Teinture du cheveu en noir

Equivalent moderne de la recette de Galien pour la teinture du cheveu en noir

Les Gréco-romains coloraient leurs cheveux ou teignaient la laine, en formant des nanocristaux de galène noire, au cœur de la fibre. Une nanotechnologie avant l’âge ? Une biominéralisation de synthèse ?

Une “alchimie” du plomb ?

Pendant des milliers d’années, les cosmétiques ont été fabriqués à partir de minéraux, de matières grasses et d’eau. Majoritairement naturels, leurs ingrédients étaient parfois synthétiques, issus d’une grande maîtrise de la chimie du plomb.

Des recherches menées antérieurement, sur les cosmétiques de l’Egypte ancienne, ont montré qu’il y a 4000 ans, des composés blancs avaient été synthétisés pour introduire un soin dans les fards à yeux. Il s’agissait déjà de composés de plomb, la phosgénite et la laurionite (cf. Making Make-up in Ancient Egypt, Nature, vol 397, 11 Feb. 1999). Les colorations au henné remontent à la nuit des temps mais, sans doute parce qu’il ne donnait pas entière satisfaction (gamme de couleurs limitée, faible ténacité…), les textes gréco-romains, mentionnent d’autres recettes à base de composés de plomb. Ces formules ont perduré jusqu’à la Renaissance : un mélange d’oxyde de plomb PbO avec de la chaux Ca(OH)2 et un peu d’eau pour former une pâte appliquée sur cheveux pour les colorer de façon permanente sans dégrader la fibre.

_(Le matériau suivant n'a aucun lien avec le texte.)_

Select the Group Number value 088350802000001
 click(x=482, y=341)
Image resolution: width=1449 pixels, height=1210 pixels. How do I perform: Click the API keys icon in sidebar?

Décrypter une recette ancienne

Afin d’en vérifier les performances, les chercheurs ont repris la recette du célèbre médecin romain Claude Galien, qui préconisait des applications successives. Les résultats sur cheveux naturels blonds à 6 h et à 72 h montrent un noircissement progressif des cheveux. Que s’est-il passé ? En général, un cheveu tient sa couleur de ses pigments de mélanine d’environ 300 nm. En fait, ici, on assiste à la formation de cristaux de galène (PbS) : les ions Pb viennent de la préparation et les ions S ont été libérés in situ par la matrice capillaire riche en soufre. La taille des cristaux est elle, imposée par les espaces interfibrillaires. Les structures hélicoïdales de la kératine du cheveu ne sont pas dégradées. Les connaissances sur la structure intime du cheveu et tout un arsenal de méthodes d’analyse et d’imagerie (microscopie optique, confocale, électronique à transmission haute résolution fluorescence X, microdiffraction de rayons X) ont permis d’interpréter les résultats. Il ne fait aucun doute que la coloration est due à la formation de nanocristaux de galène PbS de 5 nm dans la cuticule et dans le cortex, entre les macrofibrilles et à l’intérieur de celles-ci. Le recours aux nanotechnologies est sans doute fortuit et ignoré par les auteurs de l’époque mais la biominéralisation devait être empiriquement connue dans la teinture textile. Les années ont eu raison du plomb en cosmétique mais les nanotechnologies sont toujours d’actualité. Cette étude a été menée en collabortion entre des chercheurs du LC2RMF-CNRS, de L’Oréal, de l’Argonne National Laboratory et de l’ONERA (Office National d’Etudes et de Recherches Aérospatiales).

Référence

Early use of PbS Nanotechnology for an Ancient Hair Dyeing Formula, Nanoletters, 2006, 6 (10), pp 2215–2219. DOI : 10.1021/nl061493u

La vidéo

Equivalent moderne de la recette de Galien pour la teinture du cheveu en noir Galien nous explique une pratique qui, bien que dangereuse, est employée pour se teinter les cheveux en noir. Après l’application d’un mélange d’oxyde de plomb et de chaux, le cheveu noircit grâce à la formation de cristaux de galène. Cette teinture est alors définitive.